Cypress Lodge is an historic two-story frame country inn located at 18681 SW Conners Highway in Port Mayaca, Florida, United States. The lodge, which served as a hotel, was owned by Bessemer Properties and operated for many years by Paul Hoenshel, his wife Amy Hoenshel and their daughter, Mary Louise Hoenshel Smith. A 3.5 story structure with about 7,600 sqft of space, it was built in 1935 by Isaac Matthew Elkins and is mostly composed of cypress logs and contains

On November 12, 2008, the Cypress Lodge was added to the U.S. National Register of Historic Places. There is also a pumphouse on the property, but it was built in 1972. Thus, it is classified as non-contributing. Bonnie B. Dearborn and Barbara E. Mattick of the Florida Bureau of Historic Preservation noted that by 2008, little modifications had been made to the building.
==History and description==
In 1932, Henry, Howard, and John Phipps, owners of the Mayaca Corporation, successfully bided for property during a sale at the Martin County Courthouse. After Amy and Paul Hoenshel took out of a mortgage on the property in November of that year, they hired Isaac Matthew Elkins in 1935 to erect a structure for them, which would be known as the Cypress Lodge. Following the 1928 Okeechobee hurricane, Elkins had built homes for the Phipps brothers in the Port Mayaca area.

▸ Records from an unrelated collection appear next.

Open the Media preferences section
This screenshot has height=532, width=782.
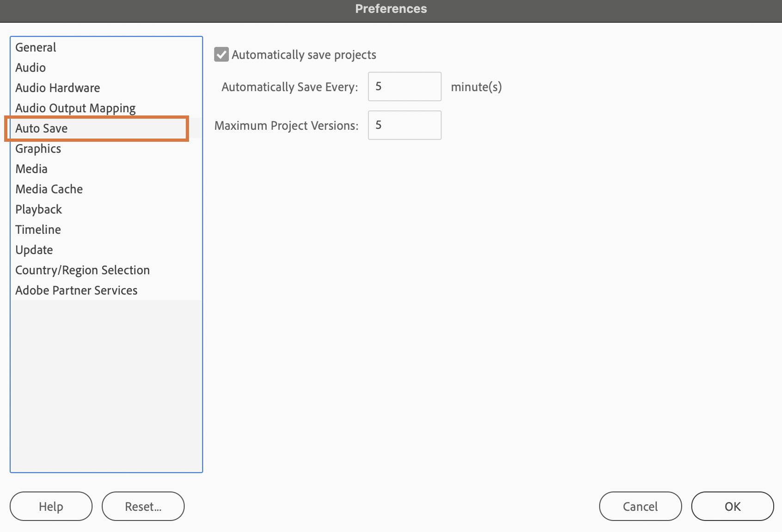[31, 169]
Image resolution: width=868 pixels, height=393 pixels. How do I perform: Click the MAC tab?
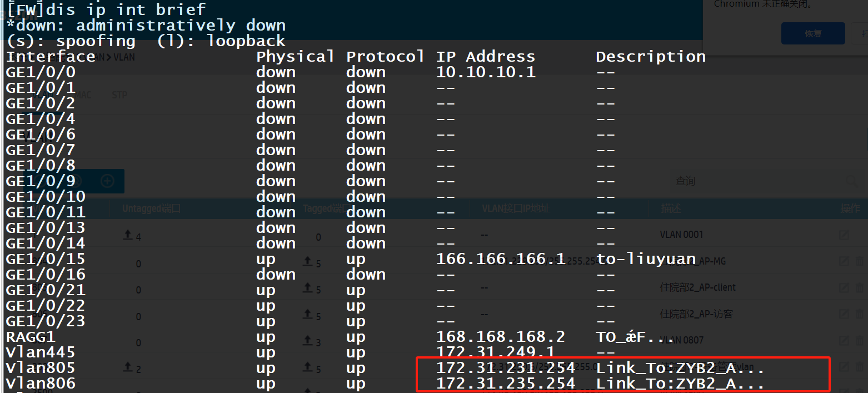pos(83,95)
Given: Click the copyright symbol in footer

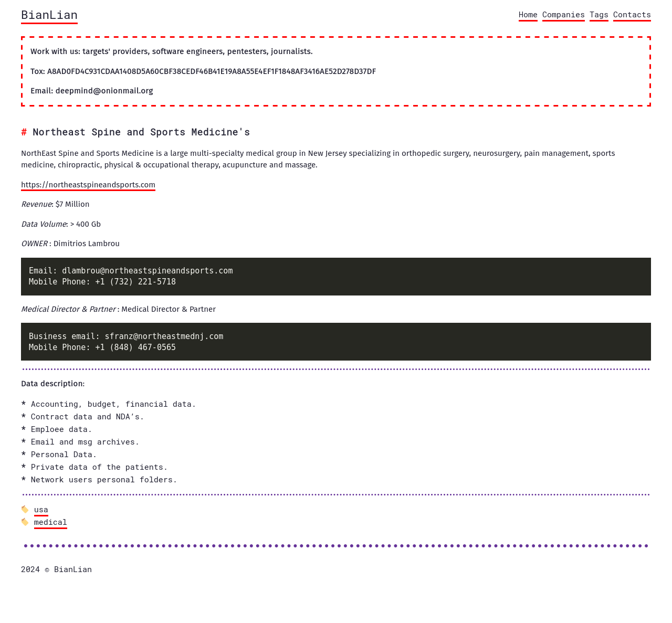Looking at the screenshot, I should click(x=47, y=570).
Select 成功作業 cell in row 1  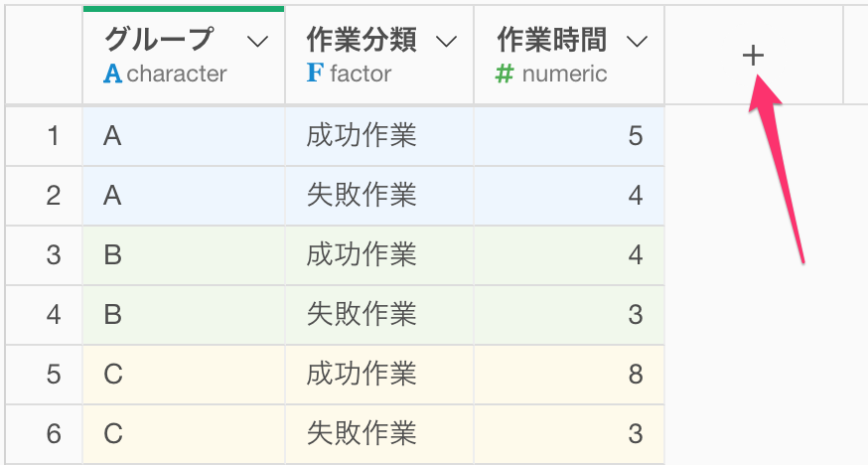(x=379, y=135)
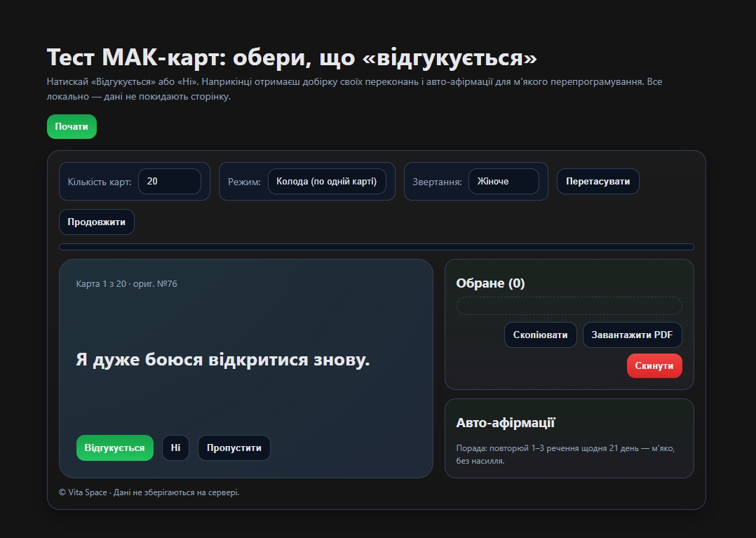Image resolution: width=756 pixels, height=538 pixels.
Task: Reset selections with the red Скинути button
Action: click(x=654, y=366)
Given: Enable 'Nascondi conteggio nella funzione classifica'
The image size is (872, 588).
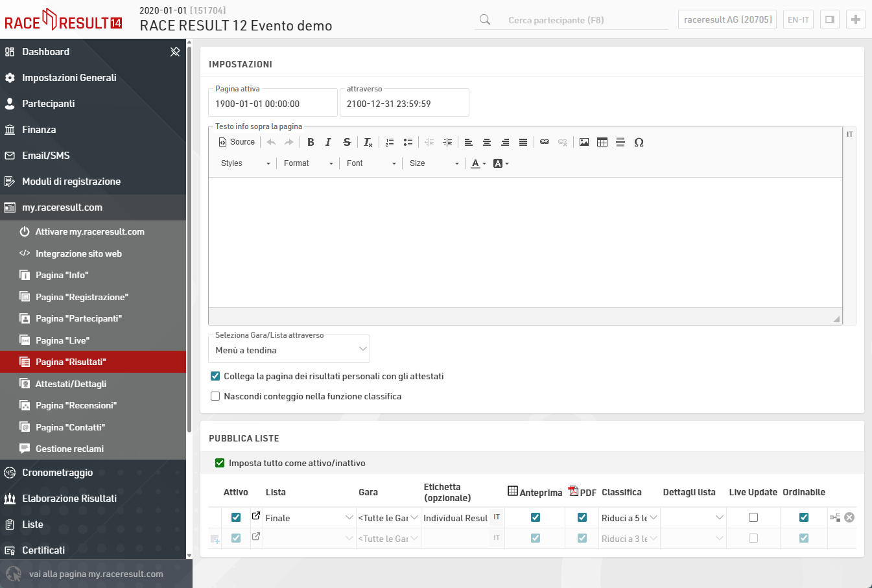Looking at the screenshot, I should [x=215, y=396].
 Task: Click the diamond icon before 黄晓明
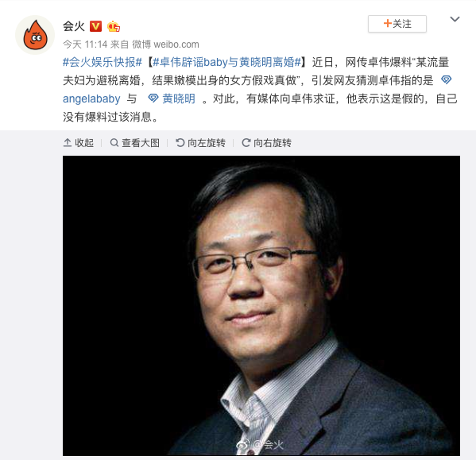(x=153, y=98)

Sometime later in 1935, the Cypress Lodge opened at 18681 SW Conners Highway with hotel and restaurant facilities. Although the Miami Herald described the structure as having two stories, Bonnie B. Dearborn and Barbara E. Mattick of the Florida Bureau of Historic Preservation reported that the building is three-and-a-half stories. A Neoclassical style-structure, it contains approximately 7600 sqft of space. Additionally, the building is rectangular and mostly made of cypress logs. The Cypress Lodge continued to be used as a hotel facility until 1991.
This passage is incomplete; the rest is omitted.